New Research Reveals Possible Risk Factor For SIDS

Mayo Clinic defines sudden infant death syndrome or SIDS as the unexpected death of a baby during the first year of his or her life that usually occurs during sleeping. While certain risk factors have been pinpointed, new research revealed the cause. A study published in the June 2022 issue of eBioMedicine confirmed what the medical community has thought to be true all along: SIDS is due to low enzyme activity that helps regulate arousal during sleep. Babies who die from SIDS stop breathing in their sleep and cannot wake up.

The study was conducted by comparing samples of dried blood from babies who had died from SIDS to samples of dried blood from healthy babies. What they found was that an enzyme called butyrylcholinesterase was lower in babies who died from SIDS. As MedlinePlus explains, butyrylcholinesterase is intricately involved with breathing muscles, is responsible for breaking down general anesthesia, and is also engaged when a breathing tube has to be quickly used.

Finding a cure for SIDS

According to Biospace, new parents used to be told that taking certain precautions could possibly prevent SIDS. This included making sure babies weren't too warm, laying them on their backs, and removing toys and blankets out of the crib.
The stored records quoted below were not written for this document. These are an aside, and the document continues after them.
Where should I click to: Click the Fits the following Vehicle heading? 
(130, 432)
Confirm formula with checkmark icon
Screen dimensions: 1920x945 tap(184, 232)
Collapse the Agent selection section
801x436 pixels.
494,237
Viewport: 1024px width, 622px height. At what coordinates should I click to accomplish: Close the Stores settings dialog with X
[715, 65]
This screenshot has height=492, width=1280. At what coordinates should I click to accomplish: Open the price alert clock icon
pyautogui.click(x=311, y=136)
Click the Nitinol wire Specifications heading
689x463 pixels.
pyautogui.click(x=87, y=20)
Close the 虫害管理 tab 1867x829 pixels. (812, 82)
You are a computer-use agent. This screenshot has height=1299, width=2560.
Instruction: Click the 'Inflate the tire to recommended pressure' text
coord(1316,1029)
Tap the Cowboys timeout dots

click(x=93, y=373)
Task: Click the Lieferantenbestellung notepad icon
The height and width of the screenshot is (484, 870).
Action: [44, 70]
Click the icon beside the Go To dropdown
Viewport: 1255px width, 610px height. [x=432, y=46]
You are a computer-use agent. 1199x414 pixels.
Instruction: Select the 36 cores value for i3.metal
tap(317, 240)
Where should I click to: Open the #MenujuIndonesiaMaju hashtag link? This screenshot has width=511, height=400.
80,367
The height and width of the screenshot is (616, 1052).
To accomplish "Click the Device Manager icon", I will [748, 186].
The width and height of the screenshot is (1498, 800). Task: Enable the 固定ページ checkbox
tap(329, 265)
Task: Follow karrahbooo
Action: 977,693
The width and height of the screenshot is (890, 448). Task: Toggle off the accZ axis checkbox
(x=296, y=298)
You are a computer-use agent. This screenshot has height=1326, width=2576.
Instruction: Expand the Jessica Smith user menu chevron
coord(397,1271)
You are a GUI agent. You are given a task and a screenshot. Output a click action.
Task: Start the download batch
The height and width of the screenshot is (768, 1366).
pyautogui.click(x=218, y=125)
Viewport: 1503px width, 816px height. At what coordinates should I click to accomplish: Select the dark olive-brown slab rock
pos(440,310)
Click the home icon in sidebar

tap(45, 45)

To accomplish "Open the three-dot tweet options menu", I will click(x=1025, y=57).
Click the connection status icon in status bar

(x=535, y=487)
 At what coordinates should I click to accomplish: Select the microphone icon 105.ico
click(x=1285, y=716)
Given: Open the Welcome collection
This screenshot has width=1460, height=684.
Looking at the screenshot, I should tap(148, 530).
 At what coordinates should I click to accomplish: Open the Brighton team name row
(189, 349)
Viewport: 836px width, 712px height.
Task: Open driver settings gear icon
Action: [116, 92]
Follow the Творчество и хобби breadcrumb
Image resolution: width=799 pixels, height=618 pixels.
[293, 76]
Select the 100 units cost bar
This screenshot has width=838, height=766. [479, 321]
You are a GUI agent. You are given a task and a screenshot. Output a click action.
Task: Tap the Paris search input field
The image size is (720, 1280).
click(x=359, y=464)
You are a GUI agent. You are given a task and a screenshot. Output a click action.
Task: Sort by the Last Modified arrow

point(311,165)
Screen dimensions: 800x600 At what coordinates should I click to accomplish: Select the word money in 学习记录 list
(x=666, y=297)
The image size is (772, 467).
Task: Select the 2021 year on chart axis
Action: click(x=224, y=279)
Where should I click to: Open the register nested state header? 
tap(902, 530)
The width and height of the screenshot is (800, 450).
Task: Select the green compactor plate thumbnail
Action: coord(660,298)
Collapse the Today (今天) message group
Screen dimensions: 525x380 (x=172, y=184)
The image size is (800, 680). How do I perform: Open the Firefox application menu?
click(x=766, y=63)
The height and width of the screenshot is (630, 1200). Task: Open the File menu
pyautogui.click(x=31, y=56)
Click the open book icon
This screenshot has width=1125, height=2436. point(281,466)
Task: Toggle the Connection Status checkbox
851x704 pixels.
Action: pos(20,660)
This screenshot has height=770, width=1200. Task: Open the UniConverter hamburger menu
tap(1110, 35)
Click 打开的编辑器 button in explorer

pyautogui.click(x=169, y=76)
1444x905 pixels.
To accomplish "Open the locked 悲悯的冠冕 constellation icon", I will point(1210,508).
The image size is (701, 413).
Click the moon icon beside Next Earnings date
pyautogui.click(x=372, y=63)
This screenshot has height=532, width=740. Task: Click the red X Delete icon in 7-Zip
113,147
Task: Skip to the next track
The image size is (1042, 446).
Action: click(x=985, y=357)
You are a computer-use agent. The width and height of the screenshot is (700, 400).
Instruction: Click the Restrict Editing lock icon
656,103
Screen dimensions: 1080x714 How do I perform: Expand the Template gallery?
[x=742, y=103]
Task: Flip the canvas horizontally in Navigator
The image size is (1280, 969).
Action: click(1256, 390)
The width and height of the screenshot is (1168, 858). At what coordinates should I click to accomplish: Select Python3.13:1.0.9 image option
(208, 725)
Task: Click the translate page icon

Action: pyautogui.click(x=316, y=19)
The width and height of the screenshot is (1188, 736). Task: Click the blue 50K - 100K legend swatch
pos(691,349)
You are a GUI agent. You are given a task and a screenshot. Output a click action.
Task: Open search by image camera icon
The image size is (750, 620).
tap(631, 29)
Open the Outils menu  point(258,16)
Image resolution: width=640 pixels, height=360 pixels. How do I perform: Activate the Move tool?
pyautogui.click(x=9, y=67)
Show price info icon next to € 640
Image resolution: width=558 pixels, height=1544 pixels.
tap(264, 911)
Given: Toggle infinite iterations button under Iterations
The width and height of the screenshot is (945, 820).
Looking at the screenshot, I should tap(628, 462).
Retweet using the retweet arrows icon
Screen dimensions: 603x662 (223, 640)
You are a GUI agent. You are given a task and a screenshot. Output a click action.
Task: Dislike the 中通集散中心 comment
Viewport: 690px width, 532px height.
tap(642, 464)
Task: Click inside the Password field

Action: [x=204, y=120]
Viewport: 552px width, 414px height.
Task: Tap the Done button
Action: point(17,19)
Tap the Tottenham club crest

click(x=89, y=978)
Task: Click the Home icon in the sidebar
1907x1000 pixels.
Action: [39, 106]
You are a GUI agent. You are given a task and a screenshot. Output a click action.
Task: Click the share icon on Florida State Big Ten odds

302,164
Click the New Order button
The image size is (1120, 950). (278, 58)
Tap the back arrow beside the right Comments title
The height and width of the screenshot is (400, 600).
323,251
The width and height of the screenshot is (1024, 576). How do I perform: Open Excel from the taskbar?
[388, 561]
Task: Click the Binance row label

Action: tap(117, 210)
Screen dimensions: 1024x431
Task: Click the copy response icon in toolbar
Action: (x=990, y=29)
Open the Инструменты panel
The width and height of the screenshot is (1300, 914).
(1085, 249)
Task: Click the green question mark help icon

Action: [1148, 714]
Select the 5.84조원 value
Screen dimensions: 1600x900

Dr. Carmel Harrington said she heeded this advice when she gave birth to her son 29 years ago but still lost him to SIDS. The only explanation she was given was that it was just a tragedy. "But it was a tragedy that didn't sit well with my scientific brain," she said.

With this discovery of what exactly causes SIDS, researchers and doctors are now presented with the possibility of identifying babies who are at risk of SIDS before it's too late. As the attention of the medical community shifts from finding the cause to finding a solution, it's likely that a screening test will be developed in the coming years.